EU Projects

Below appear selected EU-funded projects relevant to the LT industry. If you know a project/tools/results that should be displayed here, contact us.

Overview of all current projects in the area of language technologies.

 

 

 

 

  META-NET, a Network of Excellence consisting of 60 research centres from 34 countries,

is dedicated to building the technological foundations of a multilingual European information society.
META-NET is forging META, the Multilingual Europe Technology Alliance. Its Strategic Research Agenda (SRA) is now available online.
 

The CASMACAT project will provide advanced Computer Aided Translation tools, research results on adaptive Statistical Machine Translation (SMT) and methodology for better integration of SMT in professional translation workflows.

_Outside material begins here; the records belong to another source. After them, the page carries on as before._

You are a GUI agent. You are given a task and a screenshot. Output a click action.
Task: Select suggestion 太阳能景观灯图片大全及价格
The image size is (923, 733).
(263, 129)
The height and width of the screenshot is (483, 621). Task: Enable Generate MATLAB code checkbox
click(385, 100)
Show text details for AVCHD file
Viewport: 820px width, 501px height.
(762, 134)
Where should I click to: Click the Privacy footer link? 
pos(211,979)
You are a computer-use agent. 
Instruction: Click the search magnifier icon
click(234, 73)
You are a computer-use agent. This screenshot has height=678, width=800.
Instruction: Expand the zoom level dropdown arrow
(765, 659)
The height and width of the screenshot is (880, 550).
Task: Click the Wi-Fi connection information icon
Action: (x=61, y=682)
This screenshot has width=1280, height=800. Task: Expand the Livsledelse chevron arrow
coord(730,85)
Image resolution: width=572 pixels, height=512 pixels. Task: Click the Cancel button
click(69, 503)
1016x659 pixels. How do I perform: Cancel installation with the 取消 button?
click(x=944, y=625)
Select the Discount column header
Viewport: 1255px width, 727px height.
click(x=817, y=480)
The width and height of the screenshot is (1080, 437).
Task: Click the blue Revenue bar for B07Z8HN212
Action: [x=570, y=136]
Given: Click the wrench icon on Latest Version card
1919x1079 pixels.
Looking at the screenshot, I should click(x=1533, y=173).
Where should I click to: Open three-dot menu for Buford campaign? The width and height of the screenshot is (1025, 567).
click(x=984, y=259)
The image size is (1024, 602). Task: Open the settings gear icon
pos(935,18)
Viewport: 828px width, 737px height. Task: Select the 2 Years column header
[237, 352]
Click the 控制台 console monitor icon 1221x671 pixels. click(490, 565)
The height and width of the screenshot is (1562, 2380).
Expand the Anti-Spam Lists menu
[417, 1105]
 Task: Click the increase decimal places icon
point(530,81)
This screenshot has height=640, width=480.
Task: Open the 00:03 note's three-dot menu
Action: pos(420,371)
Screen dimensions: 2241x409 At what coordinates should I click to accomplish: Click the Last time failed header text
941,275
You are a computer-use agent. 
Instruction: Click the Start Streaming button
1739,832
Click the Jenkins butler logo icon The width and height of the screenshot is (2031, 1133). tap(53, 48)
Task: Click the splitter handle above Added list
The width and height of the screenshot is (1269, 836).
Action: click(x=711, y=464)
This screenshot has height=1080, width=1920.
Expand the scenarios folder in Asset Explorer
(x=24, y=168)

These results will be highly relevant for the translation industry, in particular professional translation companies.

 

MateCat integrates Statistical Machine Translation and Collaborative Translation Memories, within the Human Translation workflow. MateCat increases the productivity of professional translators and enhances their work experience with MT.

 

The ACCURAT project provided a whole processing pipeline for exploiting comparable corpora in MT. The open-source toolkit containing the necessary well-documented tools for comparable corpus acquisition and parallel sentence/phrase/term alignment and extraction is available from the project website.

 

Build your own machine translation system! With LetsMT! you can easily build and run your own custom machine translation systems. Simply upload your own corpora and/or choose to use any of the publicly available corpora. Train your systems and use them for all your translation needs.

 

The PANACEA project has produced a functional beta version of a service platform that allows to chain and combine language processing modules and tools to build "processing pipelines" for various value-adding tasks in multilingual content processing (e.g. annotation of language resources for later use in machine translation or text analytics systems).

 

Itranslate ITRANSLATE4.EU is a project gathering nine European SMEs active in the field of automatic translation to provide free web based automatic translation service, counterbalancing the predominant US offer in this domain.

 

EuroSentiment aims at creating a shared pool of shared language resources for fostering sentiment analysis, accessible by means of well-defined models and frameworks that leverage the promotion of SMEs in the emerging market of Sentiment Analysis products and services. The data pool will cover 6 languages: English, Catalan, German, Italian, Portuguese and Spanish, and will be validated through opinion mining demonstrators in two different domains. The targeted users are B2B including service developers, content providers and language resource owners. EuroSentiment will innovate providing a domain-oriented shared language resource based on WordNetDomains and aligned with WordNet Affect. 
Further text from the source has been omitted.